La Fiscalía Provincial de Málaga ha abierto diligencias para investigar si en el laboratorio del Hospital de La Axarquía se utilizaron reactivos caducados de forma consciente y sistemática para la realización de pruebas analíticas, como avanzó elDiario.es Andalucía el pasado mes de mayo. El fiscal ha requerido documentación al hospital, según fuentes cercanas al caso, y, con la información que ahora recabe y el contenido de la denuncia formulada en su día por el sindicato CSIF, decidirá si hay material suficiente para presentar una denuncia por un presunto delito contra la salud pública.

La investigación tiene su origen en la denuncia formulada por el sindicato, que adjuntó fotografías, conversaciones del grupo de trabajo en Whatsapp y cuatro testimonios grabados en vídeo por trabajadores o extrabajadores del laboratorio. Los indicios apuntan a una práctica irregular que puede cuestionar la fiabilidad de cientos de pruebas, y que habría sido amparada por dos responsables, con la participación o tolerancia implícita de un número importante de técnicos y facultativos.

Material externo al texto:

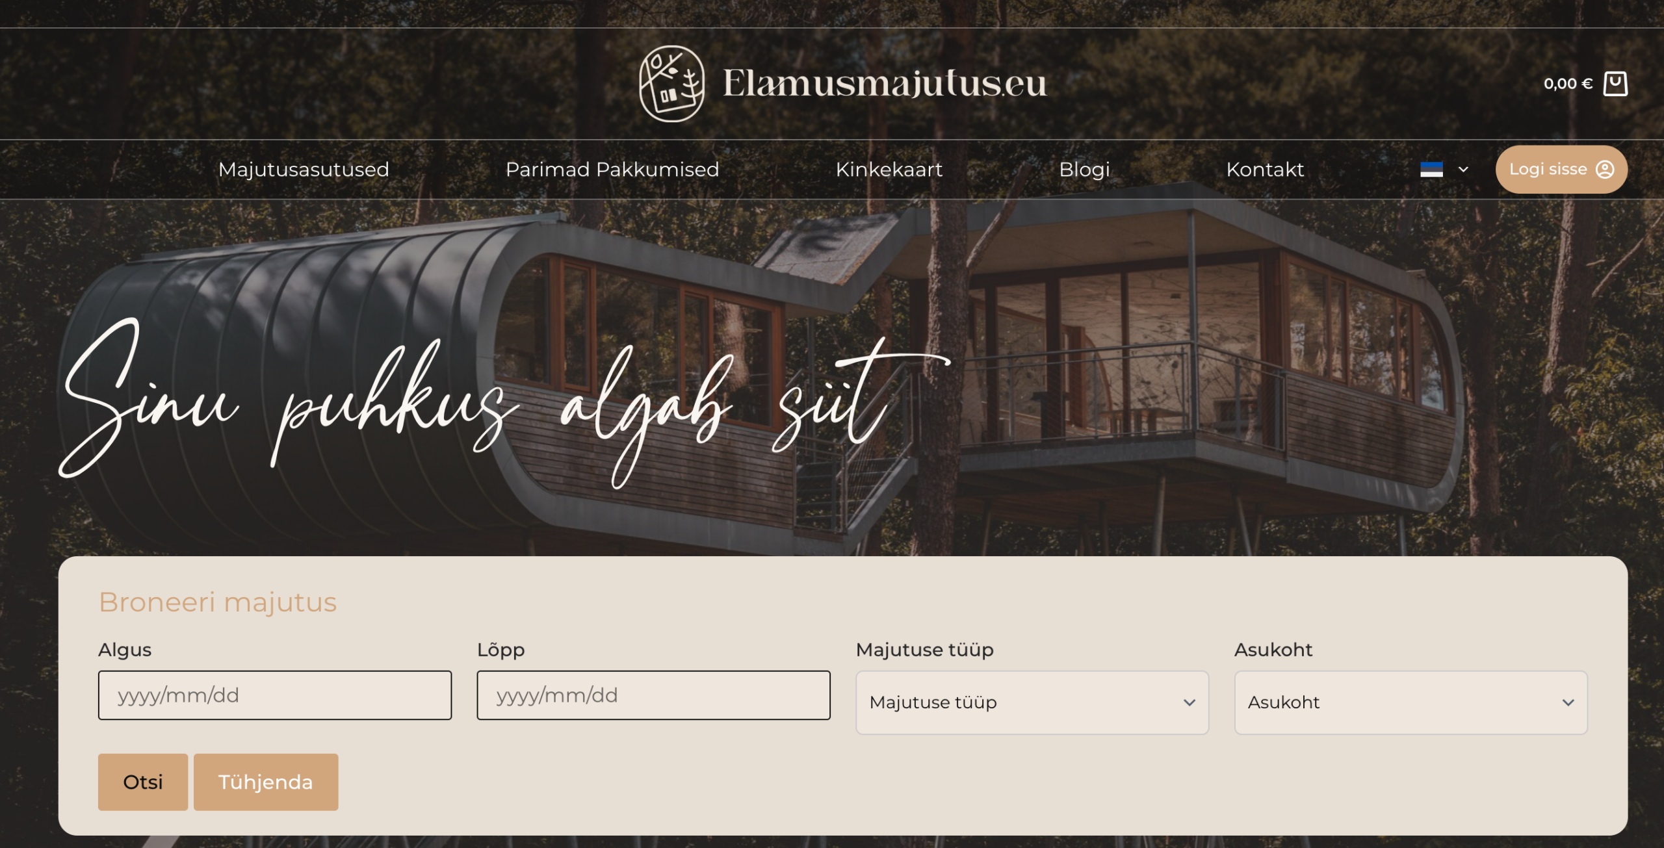Image resolution: width=1664 pixels, height=848 pixels.
Task: Click the user profile icon in Logi sisse
Action: pos(1605,170)
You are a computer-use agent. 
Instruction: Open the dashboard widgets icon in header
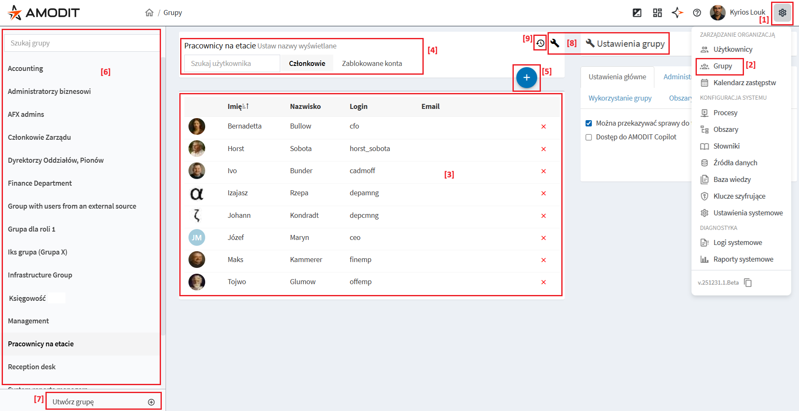point(657,13)
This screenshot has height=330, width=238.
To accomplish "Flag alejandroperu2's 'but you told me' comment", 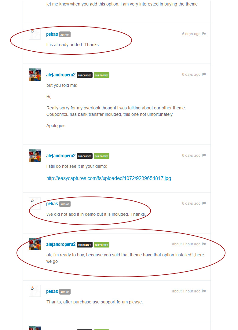I will tap(204, 74).
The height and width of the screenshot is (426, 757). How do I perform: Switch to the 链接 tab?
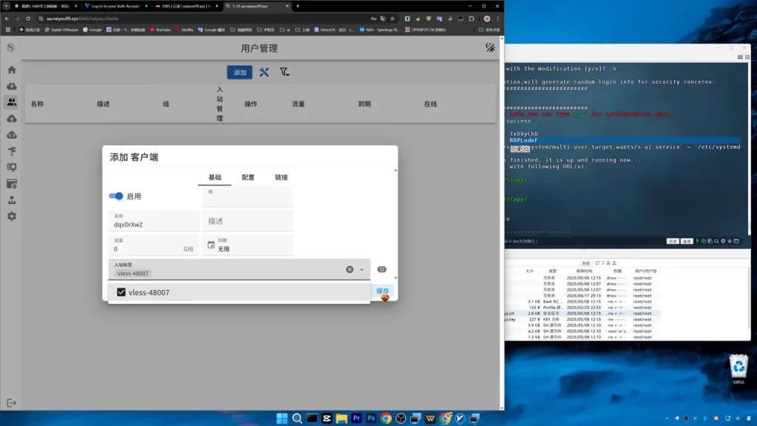click(x=281, y=178)
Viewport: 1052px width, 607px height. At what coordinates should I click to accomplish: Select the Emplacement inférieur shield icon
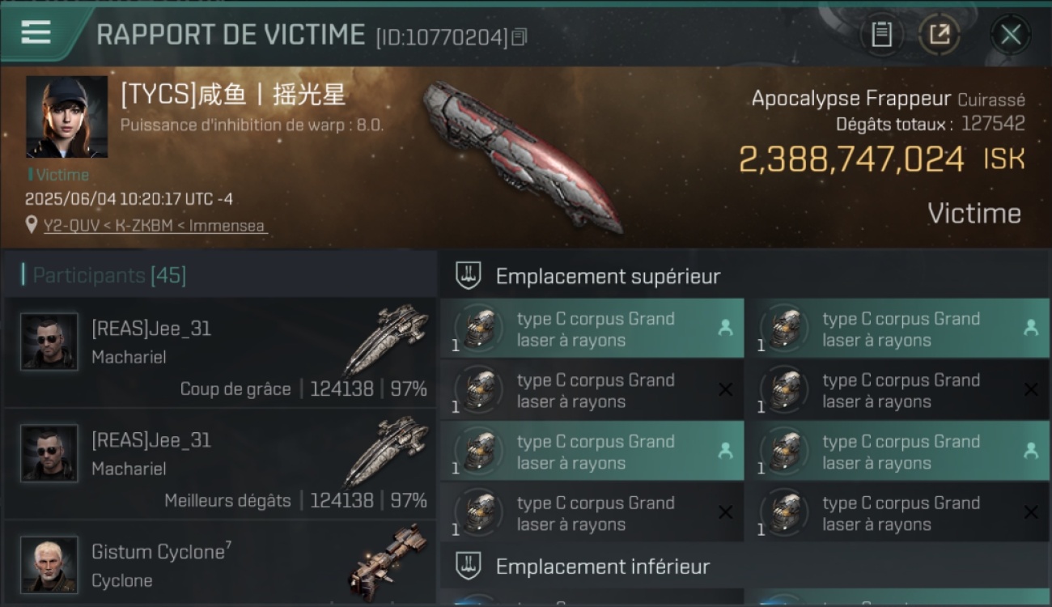(x=468, y=566)
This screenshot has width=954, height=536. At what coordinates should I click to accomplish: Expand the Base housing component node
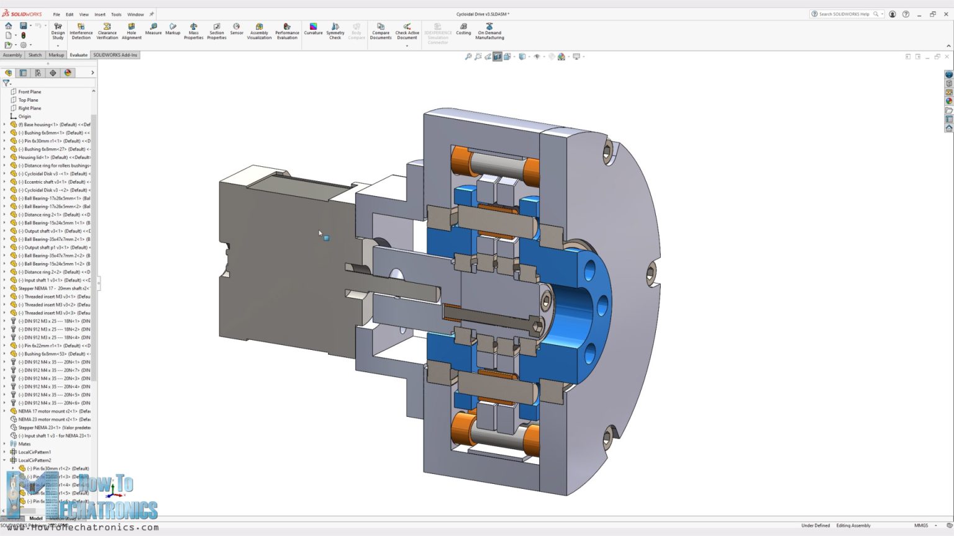[5, 124]
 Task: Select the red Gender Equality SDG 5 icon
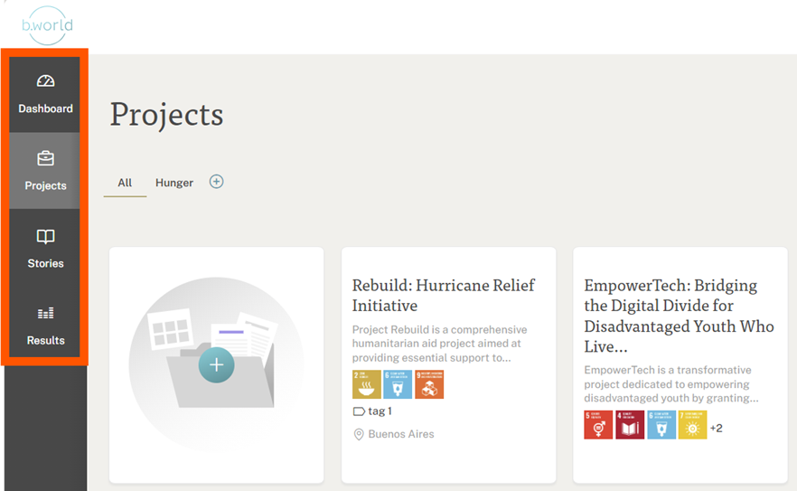point(598,425)
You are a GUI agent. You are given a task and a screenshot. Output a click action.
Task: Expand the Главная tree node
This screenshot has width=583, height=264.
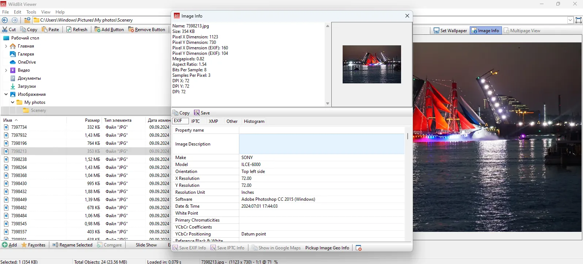pos(6,46)
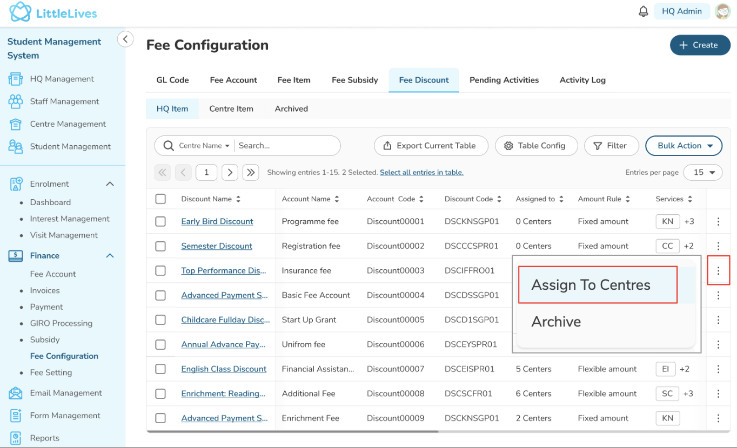Image resolution: width=737 pixels, height=448 pixels.
Task: Open the HQ Admin profile avatar
Action: coord(722,11)
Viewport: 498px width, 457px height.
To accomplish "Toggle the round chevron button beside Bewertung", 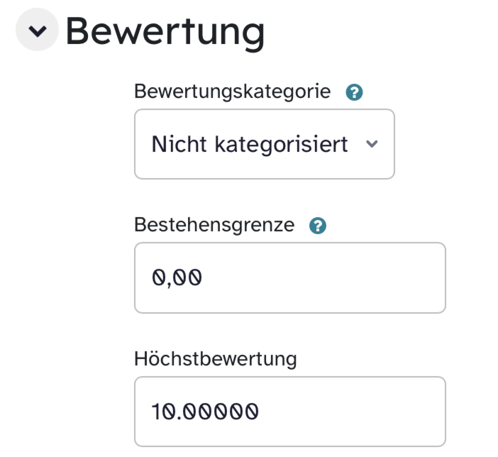I will [37, 30].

El pasado mes de mayo este medio recabó cinco testimonios de personas que aseguran que era habitual reutilizar reactivos caducados o que habían perdido la estabilidad indicada por el fabricante, que depende de la fecha en que se abrió o las condiciones de conservación. Los trabajadores y extrabajadores del laboratorio explicaron que el sistema se aplicaba al menos desde 2020, de manera cada vez más natural. “Se decía claramente en las reuniones”, aseguró a elDiario.es un facultativo con experiencia varios hospitales públicos: “Es el único sitio donde he vivido algo así”.